#### WHAT IS EXPECTED
Express the lines below as a Markdown table with the columns Row and Line. Number each row and leave out blank lines.

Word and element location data
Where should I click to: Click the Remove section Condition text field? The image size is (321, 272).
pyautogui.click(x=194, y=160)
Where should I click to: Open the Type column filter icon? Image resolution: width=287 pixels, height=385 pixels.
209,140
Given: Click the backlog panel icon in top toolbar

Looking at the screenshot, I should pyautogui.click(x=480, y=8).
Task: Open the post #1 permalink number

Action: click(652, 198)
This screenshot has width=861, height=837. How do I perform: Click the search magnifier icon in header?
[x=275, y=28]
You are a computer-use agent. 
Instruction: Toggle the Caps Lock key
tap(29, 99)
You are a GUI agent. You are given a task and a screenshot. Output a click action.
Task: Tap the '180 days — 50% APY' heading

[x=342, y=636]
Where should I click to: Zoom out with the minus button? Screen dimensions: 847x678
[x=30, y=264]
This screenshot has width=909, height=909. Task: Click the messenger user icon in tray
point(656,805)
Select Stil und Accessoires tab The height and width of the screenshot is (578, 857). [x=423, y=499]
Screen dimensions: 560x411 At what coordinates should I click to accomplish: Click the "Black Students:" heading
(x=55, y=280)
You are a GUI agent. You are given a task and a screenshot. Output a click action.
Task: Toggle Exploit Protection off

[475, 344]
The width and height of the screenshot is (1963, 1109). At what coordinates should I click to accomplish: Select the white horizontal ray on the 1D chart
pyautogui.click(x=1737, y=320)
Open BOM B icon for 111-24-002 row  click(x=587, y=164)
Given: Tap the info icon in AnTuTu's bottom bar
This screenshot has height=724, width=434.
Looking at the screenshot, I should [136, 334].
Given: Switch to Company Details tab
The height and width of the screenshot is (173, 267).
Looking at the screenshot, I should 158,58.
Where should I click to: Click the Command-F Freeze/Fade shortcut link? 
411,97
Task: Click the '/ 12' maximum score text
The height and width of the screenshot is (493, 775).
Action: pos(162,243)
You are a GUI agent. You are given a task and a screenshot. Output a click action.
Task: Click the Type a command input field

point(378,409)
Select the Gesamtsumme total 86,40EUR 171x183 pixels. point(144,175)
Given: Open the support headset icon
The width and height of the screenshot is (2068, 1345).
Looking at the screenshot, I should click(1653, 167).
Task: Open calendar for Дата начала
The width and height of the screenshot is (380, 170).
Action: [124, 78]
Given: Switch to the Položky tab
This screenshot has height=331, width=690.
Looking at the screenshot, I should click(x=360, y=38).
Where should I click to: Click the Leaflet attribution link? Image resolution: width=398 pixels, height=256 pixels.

#### SOLUTION FOR THIS TASK
| Row | Line |
|---|---|
| 1 | Where should I click to: Click the Remove section Condition text field? The image size is (321, 272). |
| 2 | pyautogui.click(x=194, y=160) |
| 3 | Where should I click to: Open the Type column filter icon? Image resolution: width=287 pixels, height=385 pixels. |
| 4 | 209,140 |
| 5 | Given: Click the backlog panel icon in top toolbar |
| 6 | Looking at the screenshot, I should pyautogui.click(x=480, y=8). |
| 7 | Task: Open the post #1 permalink number |
| 8 | Action: click(652, 198) |
| 9 | This screenshot has width=861, height=837. How do I perform: Click the search magnifier icon in header? |
| 10 | [x=275, y=28] |
| 11 | You are a computer-use agent.  |
| 12 | Instruction: Toggle the Caps Lock key |
| 13 | tap(29, 99) |
| 14 | You are a GUI agent. You are given a task and a screenshot. Output a click action. |
| 15 | Task: Tap the '180 days — 50% APY' heading |
| 16 | [x=342, y=636] |
| 17 | Where should I click to: Zoom out with the minus button? Screen dimensions: 847x678 |
| 18 | [x=30, y=264] |
| 19 | This screenshot has width=909, height=909. Task: Click the messenger user icon in tray |
| 20 | point(656,805) |
| 21 | Select Stil und Accessoires tab The height and width of the screenshot is (578, 857). [x=423, y=499] |
| 22 | Screen dimensions: 560x411 At what coordinates should I click to accomplish: Click the "Black Students:" heading |
| 23 | (x=55, y=280) |
| 24 | You are a GUI agent. You are given a task and a screenshot. Output a click action. |
| 25 | Task: Toggle Exploit Protection off |
| 26 | [475, 344] |
| 27 | The width and height of the screenshot is (1963, 1109). At what coordinates should I click to accomplish: Select the white horizontal ray on the 1D chart |
| 28 | pyautogui.click(x=1737, y=320) |
| 29 | Open BOM B icon for 111-24-002 row  click(x=587, y=164) |
| 30 | Given: Tap the info icon in AnTuTu's bottom bar |
| 31 | This screenshot has height=724, width=434. |
| 32 | Looking at the screenshot, I should [136, 334]. |
| 33 | Given: Switch to Company Details tab |
| 34 | The height and width of the screenshot is (173, 267). |
| 35 | Looking at the screenshot, I should 158,58. |
| 36 | Where should I click to: Click the Command-F Freeze/Fade shortcut link?  |
| 37 | 411,97 |
| 38 | Task: Click the '/ 12' maximum score text |
| 39 | The height and width of the screenshot is (493, 775). |
| 40 | Action: pos(162,243) |
| 41 | You are a GUI agent. You are given a task and a screenshot. Output a click action. |
| 42 | Task: Click the Type a command input field |
| 43 | point(378,409) |
| 44 | Select the Gesamtsumme total 86,40EUR 171x183 pixels. point(144,175) |
| 45 | Given: Open the support headset icon |
| 46 | The width and height of the screenshot is (2068, 1345). |
| 47 | Looking at the screenshot, I should click(1653, 167). |
| 48 | Task: Open calendar for Дата начала |
| 49 | The width and height of the screenshot is (380, 170). |
| 50 | Action: [124, 78] |
| 51 | Given: Switch to the Položky tab |
| 52 | This screenshot has height=331, width=690. |
| 53 | Looking at the screenshot, I should click(x=360, y=38). |
| 54 | Where should I click to: Click the Leaflet attribution link? Image resolution: width=398 pixels, height=256 pixels. |